### Dataset records
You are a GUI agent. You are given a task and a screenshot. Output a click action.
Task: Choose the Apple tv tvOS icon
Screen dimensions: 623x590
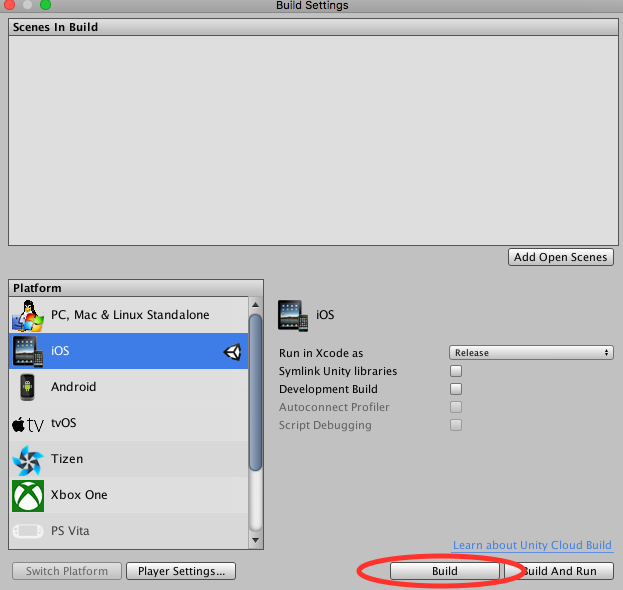28,424
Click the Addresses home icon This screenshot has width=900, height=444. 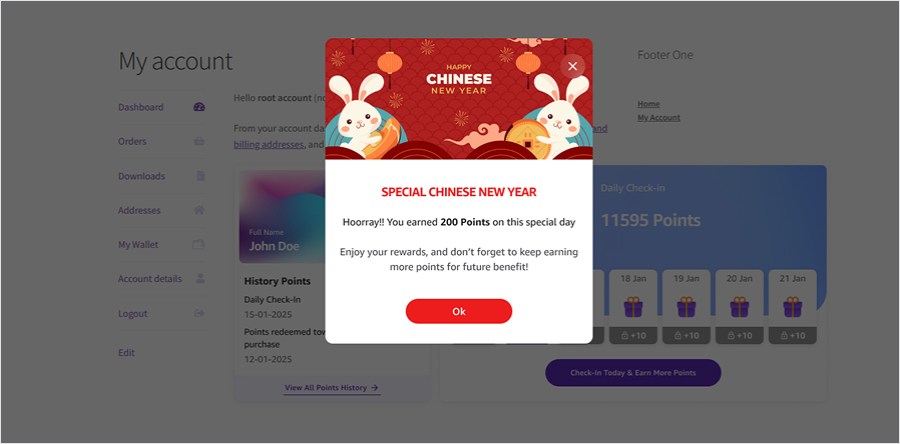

### Exercise objective
Would you output the data exactly, without any of its images?

### Answer space
You are a GUI agent. You are given a task and a screenshot. Output a click action.
Task: Choose the Apple tv tvOS icon
Screen dimensions: 623x590
28,424
Click the Addresses home icon This screenshot has width=900, height=444. 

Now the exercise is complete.